Thursday, October 10, 2024
Tonight's picture was taken in October of 2003. Mattie was a year and a half old. At this particular fall festival, they had a petting zoo. Look at Mattie's face! To me it was priceless, as he wasn't sure what to make out of this pig. He was observing, but not comfortable enough to touch it. What I do know is that I loved exploring the world with Mattie and through his eyes.
Quote of the day: When we have no reason to be happy, we often think that it is the end of ourselves. We often think we have no one in this world. It happens when our loved ones leave us and make us alone in this vast universe. ~ Debolina
It was another winner of a day. I have arranged for someone to come over tomorrow to look at our furnace and thermostat, as I am having trouble with heat getting to the second floor. Every time, I deal with the heating and cooling professionals, my heart is in my mouth, because it usually means a costly repair. As for the freezer and range issues, I spoke to our Thermador repair fellow and he is ordering a part, in hopes it easily corrects the problem. Nothing is typically easy for me, but I know I have to be on top of these home repairs, otherwise, if I push it down the road, only more things will arise and pile up on each other. This house is a full time endeavor of trouble and heartache.
This evening, I went for my weekly therapy session. In about a month, I will have been working with this therapist for a almost a year. Do I find it helpful? NO! No fault of the therapist, my situation is just horrific, and unfortunately most of you who read this blog do not know the full extent of the destruction I have been faced with and have been forced to deal with. With the emphasis on forced.
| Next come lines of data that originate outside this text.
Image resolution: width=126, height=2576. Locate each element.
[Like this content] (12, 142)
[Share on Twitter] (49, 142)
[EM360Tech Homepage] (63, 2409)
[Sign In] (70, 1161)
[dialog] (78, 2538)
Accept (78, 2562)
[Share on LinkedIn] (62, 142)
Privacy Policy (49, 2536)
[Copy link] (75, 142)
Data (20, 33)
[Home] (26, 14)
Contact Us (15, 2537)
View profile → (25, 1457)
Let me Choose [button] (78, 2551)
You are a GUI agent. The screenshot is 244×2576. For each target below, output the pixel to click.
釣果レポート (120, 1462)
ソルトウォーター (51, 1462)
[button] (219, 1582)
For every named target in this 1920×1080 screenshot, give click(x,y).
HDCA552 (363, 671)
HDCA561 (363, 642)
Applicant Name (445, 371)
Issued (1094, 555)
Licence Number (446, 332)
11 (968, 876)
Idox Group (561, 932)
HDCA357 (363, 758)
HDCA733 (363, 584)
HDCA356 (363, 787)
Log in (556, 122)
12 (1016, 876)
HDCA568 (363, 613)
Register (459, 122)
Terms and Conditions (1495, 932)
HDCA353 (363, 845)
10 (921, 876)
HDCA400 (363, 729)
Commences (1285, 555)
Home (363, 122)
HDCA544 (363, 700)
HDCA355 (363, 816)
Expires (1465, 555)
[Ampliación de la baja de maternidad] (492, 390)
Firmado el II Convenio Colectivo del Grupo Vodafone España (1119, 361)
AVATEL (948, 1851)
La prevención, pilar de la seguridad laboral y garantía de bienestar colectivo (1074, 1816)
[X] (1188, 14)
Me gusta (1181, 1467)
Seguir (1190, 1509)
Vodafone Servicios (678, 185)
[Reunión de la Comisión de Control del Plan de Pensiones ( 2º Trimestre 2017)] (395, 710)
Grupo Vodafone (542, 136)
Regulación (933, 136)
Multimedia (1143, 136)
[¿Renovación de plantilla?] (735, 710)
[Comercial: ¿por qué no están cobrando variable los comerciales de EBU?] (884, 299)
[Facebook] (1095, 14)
None of us like when we have no control over certain decisions and when life choices are being made for us.
When I got home from therapy, I was in the process of dealing with dinner, when my dad started moving toward the bathroom. He won't go to the bathroom unless I am home. He refuses to go with my mom. Make a long story short, it was a bathroom disaster, of four bouts of diarrhea. It was so awful, that he stressed me out so much that I started screaming. I can't even sit with a thought or feeling for one second, without dealing with bathroom issues. When I finally got my dad to the dinner table, he refused to eat. My dad said he wasn't hungry and became attitudinal. At which point, I got him up and back to his recliner. There was no reasoning with him, and frankly I did not have the energy to get him to eat. Tomorrow is another day of more of the same.... more intense caregiving, chores, tasks, cleaning, cooking, repair issues, bill paying, and heartache. I am stuck in a terrible Groundhog's day, with no hope of waking up to learn that what I have been living with is just a bad dream.